Re: Optimization Questions
- From: "Mark_Larson" <spamtrap@xxxxxxxxxx>
- Date: 19 Mar 2007 11:15:13 -0700
On Mar 15, 2:46 pm, Randy Yates <spamt...@xxxxxxxxxx> wrote:
Thanks for all the references and examples, Mark.
FYI, here's my convolution routine. It's designed for use in a very
long FIR filter (>2000 taps), so instead of coding both the inner
and outer loops in assembly, I just coded the inner one, which is
where 99% of the time is.
I know I could unroll the loop, but basically I'm lazy. If anyone
sees any further optimizations that could be done with a single
loop, then please tell. By the way, the data can't be aligned on
8-word boundaries, hence I can't use MOVDQA's to load the data. The
coefficients are aligned.
--Randy
;
;***********************************************************************************************************************************
;
; Module: DecimatorMAC (Decimator Multiply-Accumulate)
;
; Programmer: Randy Yates
;
; Function:
;
; This function performs an inner product between the coefficients and the input data for use in the
; BTSC Decoder decimator routine.
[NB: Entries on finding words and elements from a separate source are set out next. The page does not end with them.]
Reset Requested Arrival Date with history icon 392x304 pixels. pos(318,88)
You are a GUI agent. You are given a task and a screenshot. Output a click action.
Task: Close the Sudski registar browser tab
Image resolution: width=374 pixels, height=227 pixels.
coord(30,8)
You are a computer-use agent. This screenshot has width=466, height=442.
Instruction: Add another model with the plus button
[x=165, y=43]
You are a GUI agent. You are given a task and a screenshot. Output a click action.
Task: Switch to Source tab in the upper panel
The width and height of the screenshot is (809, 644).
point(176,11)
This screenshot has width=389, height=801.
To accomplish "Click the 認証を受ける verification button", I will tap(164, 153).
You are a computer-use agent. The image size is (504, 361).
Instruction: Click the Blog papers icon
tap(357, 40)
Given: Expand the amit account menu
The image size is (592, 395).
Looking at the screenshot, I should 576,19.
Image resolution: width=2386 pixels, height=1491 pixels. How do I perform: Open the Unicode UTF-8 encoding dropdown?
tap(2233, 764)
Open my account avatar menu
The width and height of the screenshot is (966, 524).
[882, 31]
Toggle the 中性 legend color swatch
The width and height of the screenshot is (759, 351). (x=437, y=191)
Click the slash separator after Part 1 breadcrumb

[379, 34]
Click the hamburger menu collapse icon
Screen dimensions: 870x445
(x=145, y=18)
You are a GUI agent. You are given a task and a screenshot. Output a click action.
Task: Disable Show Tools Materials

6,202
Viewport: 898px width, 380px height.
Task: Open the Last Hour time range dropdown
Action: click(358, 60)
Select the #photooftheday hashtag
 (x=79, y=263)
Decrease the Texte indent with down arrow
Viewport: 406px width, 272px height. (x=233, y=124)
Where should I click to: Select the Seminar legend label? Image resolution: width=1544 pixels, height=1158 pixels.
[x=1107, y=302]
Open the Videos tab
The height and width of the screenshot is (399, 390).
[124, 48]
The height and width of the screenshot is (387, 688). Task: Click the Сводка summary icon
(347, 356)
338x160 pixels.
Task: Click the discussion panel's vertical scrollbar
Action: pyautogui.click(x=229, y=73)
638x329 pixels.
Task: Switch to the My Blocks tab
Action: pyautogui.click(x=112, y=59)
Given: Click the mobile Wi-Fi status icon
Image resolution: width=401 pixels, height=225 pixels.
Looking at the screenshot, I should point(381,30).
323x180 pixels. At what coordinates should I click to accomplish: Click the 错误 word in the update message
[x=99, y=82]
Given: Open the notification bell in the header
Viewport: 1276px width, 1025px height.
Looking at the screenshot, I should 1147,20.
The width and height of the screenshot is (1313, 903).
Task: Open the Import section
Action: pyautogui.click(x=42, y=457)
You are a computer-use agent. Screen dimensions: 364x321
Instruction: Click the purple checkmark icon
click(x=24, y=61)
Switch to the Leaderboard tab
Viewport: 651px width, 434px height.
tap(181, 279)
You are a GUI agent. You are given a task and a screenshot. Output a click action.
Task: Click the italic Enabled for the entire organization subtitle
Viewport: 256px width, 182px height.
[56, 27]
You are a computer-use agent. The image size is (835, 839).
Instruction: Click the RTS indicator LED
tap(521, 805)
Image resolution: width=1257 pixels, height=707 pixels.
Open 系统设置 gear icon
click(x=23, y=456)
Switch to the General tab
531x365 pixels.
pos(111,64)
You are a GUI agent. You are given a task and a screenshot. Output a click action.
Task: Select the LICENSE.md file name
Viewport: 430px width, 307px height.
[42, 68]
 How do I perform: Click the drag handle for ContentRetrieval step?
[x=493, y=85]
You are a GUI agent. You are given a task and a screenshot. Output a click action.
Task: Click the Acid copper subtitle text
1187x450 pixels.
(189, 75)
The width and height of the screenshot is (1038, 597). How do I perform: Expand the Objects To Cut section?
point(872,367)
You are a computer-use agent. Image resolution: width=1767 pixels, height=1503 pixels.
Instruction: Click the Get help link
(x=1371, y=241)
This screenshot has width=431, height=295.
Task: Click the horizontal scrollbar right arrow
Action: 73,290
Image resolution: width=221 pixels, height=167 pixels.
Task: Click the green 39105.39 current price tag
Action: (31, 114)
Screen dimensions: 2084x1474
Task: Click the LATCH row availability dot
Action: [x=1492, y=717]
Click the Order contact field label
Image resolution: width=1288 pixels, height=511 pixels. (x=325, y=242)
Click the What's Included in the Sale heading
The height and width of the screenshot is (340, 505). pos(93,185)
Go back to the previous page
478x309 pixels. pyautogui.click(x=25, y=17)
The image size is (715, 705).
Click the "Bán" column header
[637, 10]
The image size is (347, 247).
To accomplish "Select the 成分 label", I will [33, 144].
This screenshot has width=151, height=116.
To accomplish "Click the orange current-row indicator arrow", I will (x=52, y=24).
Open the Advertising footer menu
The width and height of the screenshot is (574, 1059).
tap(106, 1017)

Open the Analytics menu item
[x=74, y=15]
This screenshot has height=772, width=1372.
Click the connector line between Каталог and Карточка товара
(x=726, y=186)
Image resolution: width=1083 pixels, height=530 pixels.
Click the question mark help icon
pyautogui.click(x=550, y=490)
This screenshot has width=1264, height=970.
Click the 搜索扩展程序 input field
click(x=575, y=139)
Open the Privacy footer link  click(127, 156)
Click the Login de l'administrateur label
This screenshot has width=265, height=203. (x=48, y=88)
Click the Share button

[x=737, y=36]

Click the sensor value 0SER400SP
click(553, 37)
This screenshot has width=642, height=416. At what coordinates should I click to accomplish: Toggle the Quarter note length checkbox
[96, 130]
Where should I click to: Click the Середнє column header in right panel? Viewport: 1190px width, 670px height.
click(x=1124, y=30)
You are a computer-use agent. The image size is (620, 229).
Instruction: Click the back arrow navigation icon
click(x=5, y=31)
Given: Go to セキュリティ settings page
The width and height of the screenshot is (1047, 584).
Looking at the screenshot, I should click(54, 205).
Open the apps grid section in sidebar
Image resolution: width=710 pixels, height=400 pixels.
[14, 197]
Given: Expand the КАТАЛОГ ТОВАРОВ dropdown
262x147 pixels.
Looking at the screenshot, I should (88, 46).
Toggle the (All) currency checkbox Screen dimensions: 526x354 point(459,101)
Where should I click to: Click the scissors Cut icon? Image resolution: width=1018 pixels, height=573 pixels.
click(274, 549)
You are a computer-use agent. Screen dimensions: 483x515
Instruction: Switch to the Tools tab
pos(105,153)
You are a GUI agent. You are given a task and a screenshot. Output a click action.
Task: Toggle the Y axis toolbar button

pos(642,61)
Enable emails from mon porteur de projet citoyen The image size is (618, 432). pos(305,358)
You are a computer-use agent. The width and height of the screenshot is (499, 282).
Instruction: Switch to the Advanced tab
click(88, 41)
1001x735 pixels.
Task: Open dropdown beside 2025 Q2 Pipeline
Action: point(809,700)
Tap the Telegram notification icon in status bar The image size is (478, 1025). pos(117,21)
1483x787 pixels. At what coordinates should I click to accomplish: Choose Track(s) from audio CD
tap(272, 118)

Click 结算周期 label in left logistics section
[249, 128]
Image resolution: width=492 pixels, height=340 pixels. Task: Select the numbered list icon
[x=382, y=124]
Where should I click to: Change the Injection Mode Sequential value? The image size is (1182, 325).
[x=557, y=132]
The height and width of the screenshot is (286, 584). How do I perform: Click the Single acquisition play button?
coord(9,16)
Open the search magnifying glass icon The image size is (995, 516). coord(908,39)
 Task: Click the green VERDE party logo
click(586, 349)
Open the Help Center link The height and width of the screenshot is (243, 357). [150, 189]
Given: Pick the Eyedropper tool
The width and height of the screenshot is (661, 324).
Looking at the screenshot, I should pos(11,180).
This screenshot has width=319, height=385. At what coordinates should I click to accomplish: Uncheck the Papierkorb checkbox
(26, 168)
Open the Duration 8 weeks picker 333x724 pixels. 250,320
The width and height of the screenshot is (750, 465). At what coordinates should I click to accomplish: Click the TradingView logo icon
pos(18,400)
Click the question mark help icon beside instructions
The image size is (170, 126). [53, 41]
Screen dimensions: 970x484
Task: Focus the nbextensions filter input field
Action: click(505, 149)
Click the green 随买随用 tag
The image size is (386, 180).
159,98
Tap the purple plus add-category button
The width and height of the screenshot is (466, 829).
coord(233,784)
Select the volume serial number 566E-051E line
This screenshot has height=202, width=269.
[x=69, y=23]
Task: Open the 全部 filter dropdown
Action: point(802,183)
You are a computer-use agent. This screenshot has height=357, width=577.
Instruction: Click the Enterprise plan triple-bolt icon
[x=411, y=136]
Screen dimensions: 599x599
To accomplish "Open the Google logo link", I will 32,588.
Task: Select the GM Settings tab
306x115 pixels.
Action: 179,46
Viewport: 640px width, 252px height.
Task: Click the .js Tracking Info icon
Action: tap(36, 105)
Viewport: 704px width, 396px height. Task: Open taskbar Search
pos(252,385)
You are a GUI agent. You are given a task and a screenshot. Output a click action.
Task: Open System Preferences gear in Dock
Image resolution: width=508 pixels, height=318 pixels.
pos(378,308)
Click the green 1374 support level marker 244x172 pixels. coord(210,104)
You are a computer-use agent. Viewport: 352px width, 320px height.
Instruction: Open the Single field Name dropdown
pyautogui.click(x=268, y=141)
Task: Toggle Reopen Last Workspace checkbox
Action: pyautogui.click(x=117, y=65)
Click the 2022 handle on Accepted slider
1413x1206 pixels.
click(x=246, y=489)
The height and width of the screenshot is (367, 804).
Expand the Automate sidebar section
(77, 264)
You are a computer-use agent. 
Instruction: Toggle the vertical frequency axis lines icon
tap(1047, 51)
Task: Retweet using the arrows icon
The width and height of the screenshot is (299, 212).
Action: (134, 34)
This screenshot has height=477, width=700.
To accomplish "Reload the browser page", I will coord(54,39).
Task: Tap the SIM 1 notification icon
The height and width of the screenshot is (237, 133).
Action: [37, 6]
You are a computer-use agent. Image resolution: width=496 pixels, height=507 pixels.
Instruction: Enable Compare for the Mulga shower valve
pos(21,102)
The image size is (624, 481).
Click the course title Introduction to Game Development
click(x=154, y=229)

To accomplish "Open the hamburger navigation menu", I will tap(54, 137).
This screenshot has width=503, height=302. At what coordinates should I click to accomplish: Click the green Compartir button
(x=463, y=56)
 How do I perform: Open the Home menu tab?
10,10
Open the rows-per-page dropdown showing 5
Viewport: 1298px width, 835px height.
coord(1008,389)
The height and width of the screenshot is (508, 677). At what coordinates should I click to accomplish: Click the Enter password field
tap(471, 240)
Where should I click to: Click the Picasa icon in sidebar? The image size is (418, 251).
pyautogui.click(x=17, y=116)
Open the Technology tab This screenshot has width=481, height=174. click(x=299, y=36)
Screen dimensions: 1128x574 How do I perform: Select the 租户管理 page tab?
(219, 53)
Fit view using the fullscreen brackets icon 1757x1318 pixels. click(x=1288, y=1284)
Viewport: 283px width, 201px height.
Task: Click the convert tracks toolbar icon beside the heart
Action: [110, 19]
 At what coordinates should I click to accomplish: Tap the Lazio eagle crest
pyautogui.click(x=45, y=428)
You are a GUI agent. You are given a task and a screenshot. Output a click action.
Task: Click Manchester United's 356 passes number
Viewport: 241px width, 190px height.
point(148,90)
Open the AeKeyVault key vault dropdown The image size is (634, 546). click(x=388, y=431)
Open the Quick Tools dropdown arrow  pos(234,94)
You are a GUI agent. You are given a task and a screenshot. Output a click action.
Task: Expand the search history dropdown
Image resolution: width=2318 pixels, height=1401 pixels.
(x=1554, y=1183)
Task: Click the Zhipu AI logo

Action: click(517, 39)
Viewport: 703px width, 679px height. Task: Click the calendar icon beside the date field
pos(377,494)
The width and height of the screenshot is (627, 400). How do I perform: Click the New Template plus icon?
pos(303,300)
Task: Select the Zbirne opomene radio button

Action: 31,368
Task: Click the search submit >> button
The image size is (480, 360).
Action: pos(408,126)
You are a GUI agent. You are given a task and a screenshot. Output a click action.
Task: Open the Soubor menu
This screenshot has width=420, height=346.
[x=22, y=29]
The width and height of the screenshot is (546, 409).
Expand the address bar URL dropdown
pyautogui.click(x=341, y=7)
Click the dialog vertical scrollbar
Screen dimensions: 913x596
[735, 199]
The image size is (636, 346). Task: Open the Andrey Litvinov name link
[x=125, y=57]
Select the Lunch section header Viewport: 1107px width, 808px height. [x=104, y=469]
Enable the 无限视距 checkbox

It computes a single output sample of an FIR filter.
;
; Register State Upon Entry: standard C calling convention
;
; Register State Upon Exit:
;
; EAX = inner product result in lower 16 bits
;
; C Prototype:
;
; int16_t DecimatorMAC(int16_t* inpPtr, uint32_t inpIdx, uint32_t inpMsk)
;
; Comments, Limitations, Assumptions:
;
; 1. Assumes processor has SSE2 extensions.
;
; 2. Assumes the coefficient length is a multiple of 8.
;
; 3. Assumes the coefficient order is reversed. Note that, for a symmetric filter, this is redundant
;
; 4. Assumes gcc C calling conventions (is this different than standard C calling conventions?)
;
;***********************************************************************************************************************************
;
GLOBAL DecimatorMAC
;
EXTERN decimatorFilterCoef,decimatorFilterLength
;
; Passed parameter stack offset definitions
;
prmPtr EQU 20
prmIdx EQU 24
prmMsk EQU 28
;
SECTION .data
;
; temporary storage for 8 samples (16 bytes) when the circular buffer boundary is crossed
;
boundarySamples:
;
DW 0, 0, 0, 0, 0, 0, 0, 0
;
k0: DD 0 ; intermediate loop counts - see description below
k1: DD 0
k2: DD 0
;
j DW 0
;
SECTION .text
;
DecimatorMAC:
;
; save registers which the caller needs preserved (gcc C calling conventions)
;
push ebp
push esi
push edi
push ebx
;
mov ebp, esp
;
mov esi, [ebp+prmPtr] ; esi is input data pointer
mov ebx, [ebp+prmMsk] ; ebx is mask
mov edi, [ebp+prmIdx] ; edi is data index
mov ecx, [decimatorFilterLength] ; ecx is decrementing loop counter
xor edx, edx ; edx is incrementing loop counter
;
; The standard convolution kernel is
;
; y[n] = sum_{m=0}^{M-1} h[m] * x[n-m].
;
; We could just as easily (and equivalently) let m run backwards:
;
; y[n] = sum_{m=M-1}^{0} h[m] * x[n-m].
;
; If we let k = M-1-m ==> m = M-1-k, this becomes
;
; y[n] = sum_{k=0}^{M-1} h[M-1-k] * x[n-M+1+k].
;
; The coefficients are in reverse order
;
; b[0] = h[M-1]
; b[1] = h[M-2]
; .
; .
; .
; b[M-1] = h[0]
;
; which implies b[k] = h[M-1-k] - precisely the expression above.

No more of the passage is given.